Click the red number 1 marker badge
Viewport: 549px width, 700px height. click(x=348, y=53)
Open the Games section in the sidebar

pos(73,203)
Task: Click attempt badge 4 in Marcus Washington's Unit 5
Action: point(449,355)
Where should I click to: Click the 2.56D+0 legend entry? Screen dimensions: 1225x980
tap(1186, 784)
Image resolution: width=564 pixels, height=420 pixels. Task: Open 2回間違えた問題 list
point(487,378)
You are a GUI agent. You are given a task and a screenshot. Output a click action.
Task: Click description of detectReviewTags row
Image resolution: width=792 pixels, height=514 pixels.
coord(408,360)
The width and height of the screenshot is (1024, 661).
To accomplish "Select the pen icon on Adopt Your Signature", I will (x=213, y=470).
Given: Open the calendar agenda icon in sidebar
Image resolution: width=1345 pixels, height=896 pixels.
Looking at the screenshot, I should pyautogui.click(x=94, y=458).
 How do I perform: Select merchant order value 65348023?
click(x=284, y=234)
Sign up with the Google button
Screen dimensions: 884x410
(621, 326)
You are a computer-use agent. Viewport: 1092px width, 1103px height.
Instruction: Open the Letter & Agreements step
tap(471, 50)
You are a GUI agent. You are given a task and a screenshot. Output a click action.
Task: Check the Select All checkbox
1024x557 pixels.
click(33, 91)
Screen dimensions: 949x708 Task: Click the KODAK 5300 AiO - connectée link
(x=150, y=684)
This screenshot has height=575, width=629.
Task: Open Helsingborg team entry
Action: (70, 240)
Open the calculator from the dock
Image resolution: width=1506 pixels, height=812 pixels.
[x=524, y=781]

- **Stated task**
Rewrite the records as a Markdown table with the columns Row and Line, covering only the span that starts with the line containing "How do I perform: Select" and runs through the line containing "click(33, 91)". Number each row, and omit any blank lines.

- **Task answer**
| Row | Line |
|---|---|
| 1 |  How do I perform: Select merchant order value 65348023? |
| 2 | click(x=284, y=234) |
| 3 | Sign up with the Google button |
| 4 | Screen dimensions: 884x410 |
| 5 | (621, 326) |
| 6 | You are a computer-use agent. Viewport: 1092px width, 1103px height. |
| 7 | Instruction: Open the Letter & Agreements step |
| 8 | tap(471, 50) |
| 9 | You are a GUI agent. You are given a task and a screenshot. Output a click action. |
| 10 | Task: Check the Select All checkbox |
| 11 | 1024x557 pixels. |
| 12 | click(33, 91) |